David Bowie
Shedding all previous incarnations, David
Bowie came to earth in 1970 ready to try something new. He had studied
mime and dance with the controversial Lindsay Kemp, co-founded the
arts performance venue the Beckenham Arts Lab in South East London,
and recorded Space Oddity. But all this was only an overture.
It took a long
time for the public to catch on to David Bowie. The media had sung his
praises for a number of years but it wasn't until the album Ziggy
Stardust came out in 1972 that Bowie's sales figures started to
reflect his reviews - his back catalogue also started to do brisk
business.
The follow-up
album, Aladdin Sane, appeared in April, and though unable to
match its predecessor, it got to Number One in the UK and the Top 10
in the US.
Dramatically, at
the height of his new found fame, on July 3 1973, on stage with the
Spiders From Mars at London's Hammersmith Odeon, David Bowie announced
"Not only is this the last show of the tour, but it's the last show
we'll ever do". Music papers held front pages, legions of teenagers
with recently dyed red hair went into shock, and the record company
rush-released Sorrow from the Pin-Ups LP.
But
for Bowie himself, it was all part of a calculated decision . . . What
he was doing was setting the pattern for the next 20 years -
re-inventing his public persona as often as he felt it necessary to
keep his audience interested.
While any rock
star's change of image is good for a few column inches, Bowie had
worked out the career advantages of moving the goal posts so often and
so skillfully that he remained an enigma.

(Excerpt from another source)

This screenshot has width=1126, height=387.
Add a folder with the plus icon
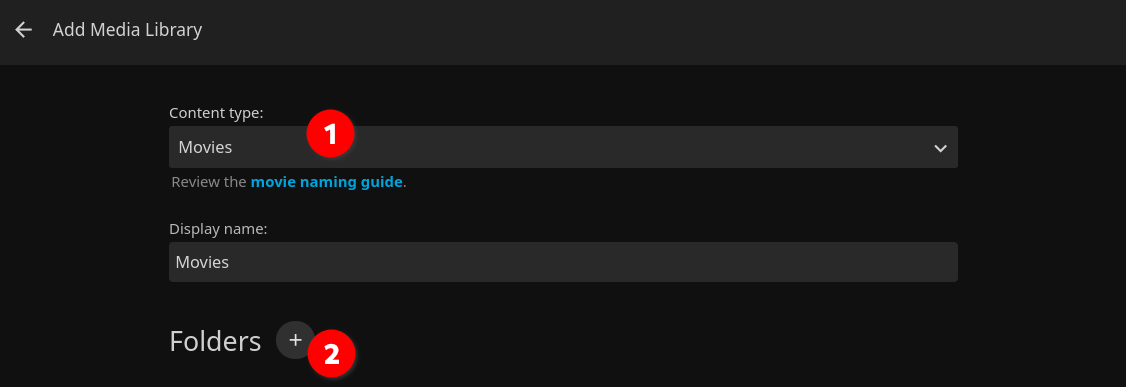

His strategy kept everyone on
their toes; His audience had to keep guessing who he was; his
contemporaries could never out-Ziggy him, or beat him at his own game
because he would just re-write the rules and move on to Eurogloom or
blue-eyed soul, leaving the wannabes behind like dinosaurs.
Bowie was also geeing
himself up to stay at the cutting edge of his own career rather than
become a slave to it, cranking out the same old riffs as the law of
diminishing returns set in. It wasn't Bowie who had retired, it was
Ziggy. And anybody who had listened to the album would have known what
was happening. He came back almost immediately with Diamond Dogs,
an LP which embodied a maxim of the times, "nothing succeeds like
excess".
In
1975, Bowie turned his hand to movies and began filming The Man Who
Fell To Earth. Meanwhile, as the emergent disco trend pushed the
pop/soul sound of Philadelphia towards the mainstream, Bowie latched
on to the trend with Young Americans, an album of white boy
soul.
Much of his next
album, Station To Station, maintained a disco-funk feel but at
the same time explored electronic music. From then to the end of the
decade, he collaborated with Brian Eno to produce a trilogy of
synthesizer-based albums; Low, Heroes and Lodger.
In September
1980, Bowie received rave reviews for his appearance on Broadway as
John Merrick, the Victorian sideshow freak known as The Elephant
Man. At the same time, his Scary Monsters album topped the
UK charts. The unsettling single Ashes To Ashes was his first
Number 1 UK single since Space Oddity (to which it was a kind
of belated sequel).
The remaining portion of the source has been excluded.